In structure, it is much like the other litanies which we have seen: the Kyrie, invocation of the three members of the Trinity to have mercy on us (first individually, then as a unity), the come petitions to the Heart of Jesus to have mercy upon us, followed by the invocations of the Agnus Dei. One of the notable features is that the series of petitions to the Heart of Jesus are 33 in number, reflecting the number of years which Jesus is said to have lived on earth.

Like other devotions to the Sacred Heart of Jesus (for instance the Little Office of the Sacred Heart, mentioned in an earlier post), it seems best suited for Fridays, especially the First Fridays of the month and the Solemnity of the Sacred Heart of Jesus (third Friday after Pentecost). Additionally, it is well suited to every day during the month of June, which is typically held in honor of the Sacred Heart of Jesus, and is the month in which the Solemnity of the Sacred Heart of Jesus usually falls. Like the other approved litanies, it is enriched with a partial indulgence

Thursday, October 21, 2010

Litany of the Most Precious Blood of Jesus

Thursday often devoted to the Eucharist, it seemed a good day to post on the Litany of the Most Precious Blood of Jesus, (found here). This is the last of the approved litanies to receive its approbation, which was given by Pope Bl. John XXIII in 1960 (which can be seen in AAS 52, pp. 412-13).

The structure begins and concludes like the other litanies. However, the response to the 25 petitions is "save us" (salva nos). It is noted for these petitions recalling biblical passages in the Directory of Popular Piety (no. 178).

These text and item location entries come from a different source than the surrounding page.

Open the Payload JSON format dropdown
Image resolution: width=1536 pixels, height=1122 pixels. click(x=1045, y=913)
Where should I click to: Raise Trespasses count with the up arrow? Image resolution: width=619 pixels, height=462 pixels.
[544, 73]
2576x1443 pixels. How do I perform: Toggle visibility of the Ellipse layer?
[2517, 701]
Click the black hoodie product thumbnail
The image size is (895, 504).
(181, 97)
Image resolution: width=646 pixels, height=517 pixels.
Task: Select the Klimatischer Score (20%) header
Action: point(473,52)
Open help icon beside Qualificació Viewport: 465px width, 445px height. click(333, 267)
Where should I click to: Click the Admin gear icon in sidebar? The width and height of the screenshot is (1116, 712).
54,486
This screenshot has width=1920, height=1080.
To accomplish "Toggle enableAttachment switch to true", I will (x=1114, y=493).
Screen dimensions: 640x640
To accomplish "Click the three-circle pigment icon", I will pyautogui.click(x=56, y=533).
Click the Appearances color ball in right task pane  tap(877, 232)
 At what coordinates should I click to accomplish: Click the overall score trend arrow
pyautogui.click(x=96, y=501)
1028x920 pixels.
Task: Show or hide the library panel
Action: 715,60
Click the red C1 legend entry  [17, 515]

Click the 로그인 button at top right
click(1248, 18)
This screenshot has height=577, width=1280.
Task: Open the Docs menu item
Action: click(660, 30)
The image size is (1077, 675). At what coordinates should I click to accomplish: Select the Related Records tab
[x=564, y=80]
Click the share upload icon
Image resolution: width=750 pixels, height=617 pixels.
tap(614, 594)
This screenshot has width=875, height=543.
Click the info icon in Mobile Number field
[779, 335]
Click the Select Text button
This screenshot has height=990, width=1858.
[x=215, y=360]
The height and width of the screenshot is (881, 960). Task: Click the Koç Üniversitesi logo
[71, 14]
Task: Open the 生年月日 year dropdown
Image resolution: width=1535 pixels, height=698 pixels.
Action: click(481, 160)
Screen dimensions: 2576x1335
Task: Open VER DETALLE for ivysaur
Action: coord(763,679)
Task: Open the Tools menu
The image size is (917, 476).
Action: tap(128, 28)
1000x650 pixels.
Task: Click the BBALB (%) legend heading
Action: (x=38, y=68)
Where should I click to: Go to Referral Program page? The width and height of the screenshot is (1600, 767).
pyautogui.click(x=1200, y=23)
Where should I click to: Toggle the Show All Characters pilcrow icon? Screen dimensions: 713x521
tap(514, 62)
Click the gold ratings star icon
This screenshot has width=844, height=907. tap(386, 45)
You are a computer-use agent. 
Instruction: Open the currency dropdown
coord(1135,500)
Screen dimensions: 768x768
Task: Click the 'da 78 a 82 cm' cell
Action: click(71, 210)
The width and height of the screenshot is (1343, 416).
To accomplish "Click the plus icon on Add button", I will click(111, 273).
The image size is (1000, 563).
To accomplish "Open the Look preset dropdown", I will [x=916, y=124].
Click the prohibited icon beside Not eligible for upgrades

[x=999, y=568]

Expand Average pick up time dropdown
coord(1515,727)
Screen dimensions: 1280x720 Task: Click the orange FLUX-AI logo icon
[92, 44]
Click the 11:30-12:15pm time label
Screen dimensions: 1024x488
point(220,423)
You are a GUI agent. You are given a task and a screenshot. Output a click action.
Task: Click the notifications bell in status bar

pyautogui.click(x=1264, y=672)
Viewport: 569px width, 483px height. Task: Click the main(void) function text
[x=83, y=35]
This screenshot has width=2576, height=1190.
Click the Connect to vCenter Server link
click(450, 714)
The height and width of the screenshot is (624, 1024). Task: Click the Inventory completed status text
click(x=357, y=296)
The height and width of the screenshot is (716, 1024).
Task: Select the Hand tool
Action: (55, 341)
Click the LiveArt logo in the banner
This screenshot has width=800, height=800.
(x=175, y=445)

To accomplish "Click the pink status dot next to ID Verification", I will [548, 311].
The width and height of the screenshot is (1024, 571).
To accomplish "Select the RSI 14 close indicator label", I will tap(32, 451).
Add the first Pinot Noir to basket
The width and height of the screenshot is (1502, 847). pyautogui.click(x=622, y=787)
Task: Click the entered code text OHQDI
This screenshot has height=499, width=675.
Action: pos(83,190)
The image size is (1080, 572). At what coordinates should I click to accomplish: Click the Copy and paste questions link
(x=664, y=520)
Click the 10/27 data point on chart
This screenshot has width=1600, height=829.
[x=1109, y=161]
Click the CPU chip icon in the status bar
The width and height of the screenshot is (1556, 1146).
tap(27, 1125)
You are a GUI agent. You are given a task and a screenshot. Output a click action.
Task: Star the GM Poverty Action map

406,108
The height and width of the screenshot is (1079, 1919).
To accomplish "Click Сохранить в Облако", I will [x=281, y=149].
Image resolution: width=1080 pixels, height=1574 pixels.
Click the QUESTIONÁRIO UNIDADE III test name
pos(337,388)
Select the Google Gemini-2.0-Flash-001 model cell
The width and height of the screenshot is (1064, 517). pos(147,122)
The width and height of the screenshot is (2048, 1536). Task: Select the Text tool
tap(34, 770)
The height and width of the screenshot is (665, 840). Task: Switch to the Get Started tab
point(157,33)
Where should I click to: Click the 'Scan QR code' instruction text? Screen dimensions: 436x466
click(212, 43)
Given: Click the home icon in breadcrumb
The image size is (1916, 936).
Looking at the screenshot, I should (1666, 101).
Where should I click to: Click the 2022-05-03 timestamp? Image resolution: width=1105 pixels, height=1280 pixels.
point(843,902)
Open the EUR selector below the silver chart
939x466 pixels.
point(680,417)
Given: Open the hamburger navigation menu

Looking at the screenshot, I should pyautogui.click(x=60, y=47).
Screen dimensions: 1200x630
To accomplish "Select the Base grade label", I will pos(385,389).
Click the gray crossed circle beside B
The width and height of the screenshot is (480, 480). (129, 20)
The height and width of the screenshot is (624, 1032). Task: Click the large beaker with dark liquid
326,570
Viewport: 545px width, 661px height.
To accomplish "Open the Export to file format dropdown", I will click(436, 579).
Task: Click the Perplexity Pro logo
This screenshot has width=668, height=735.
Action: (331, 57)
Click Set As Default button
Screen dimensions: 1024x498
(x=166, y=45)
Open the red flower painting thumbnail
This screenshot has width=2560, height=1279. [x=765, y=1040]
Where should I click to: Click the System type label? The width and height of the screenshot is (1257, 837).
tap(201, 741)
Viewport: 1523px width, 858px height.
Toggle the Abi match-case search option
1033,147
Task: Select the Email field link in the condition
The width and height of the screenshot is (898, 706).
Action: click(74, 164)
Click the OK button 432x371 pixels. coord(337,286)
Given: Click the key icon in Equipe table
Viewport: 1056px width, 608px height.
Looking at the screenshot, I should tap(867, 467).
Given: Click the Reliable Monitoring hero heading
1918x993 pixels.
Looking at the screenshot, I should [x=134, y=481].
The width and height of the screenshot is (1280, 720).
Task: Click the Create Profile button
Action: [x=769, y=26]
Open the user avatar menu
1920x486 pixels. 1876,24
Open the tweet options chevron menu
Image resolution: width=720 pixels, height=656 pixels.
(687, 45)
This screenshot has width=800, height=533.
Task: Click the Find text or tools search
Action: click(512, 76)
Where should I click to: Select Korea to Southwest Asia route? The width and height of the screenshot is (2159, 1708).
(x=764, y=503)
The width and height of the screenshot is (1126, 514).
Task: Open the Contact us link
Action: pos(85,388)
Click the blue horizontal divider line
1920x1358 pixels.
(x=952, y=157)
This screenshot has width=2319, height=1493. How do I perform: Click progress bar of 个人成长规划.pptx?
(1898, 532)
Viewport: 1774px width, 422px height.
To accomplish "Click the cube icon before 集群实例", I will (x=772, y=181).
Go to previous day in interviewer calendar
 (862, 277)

In many ways, we can look upon this Litany as the most neglected of the six approved litanies. This might owe to its very recent approbation (which was quickly followed by a rejection in many quarters of anything traditional, leaving this rather new devotion to develop little following). While the other approved litanies are included in the Manual of Prayers published by the Midwest Theological Forum, for example, this prayer is unfortunately omitted. Fortunately, however, the U.S. bishops have seen fit to print it both in the Manual of Indulgences (translating the newest version the Enchiridion) and the book Catholic Household Blessings and Prayers.

This Litany is most suitable for every day of the month of July, which is traditionally devoted to the Precious Blood. Unfortunately, in the revised Roman Calendar, there is no longer a Feast of the Precious Blood. This is quite remarkable especially owing to the devotion to the Precious Blood which was held by Bl. John XXIII. However, this does not prevent priests from celebrating a Votive Mass of the Precious Blood. It may also be suitable for Thursdays (because of the Eucharist) or Fridays (because of the Passion). Like the other approved litanies, it is enriched with a partial indulgence.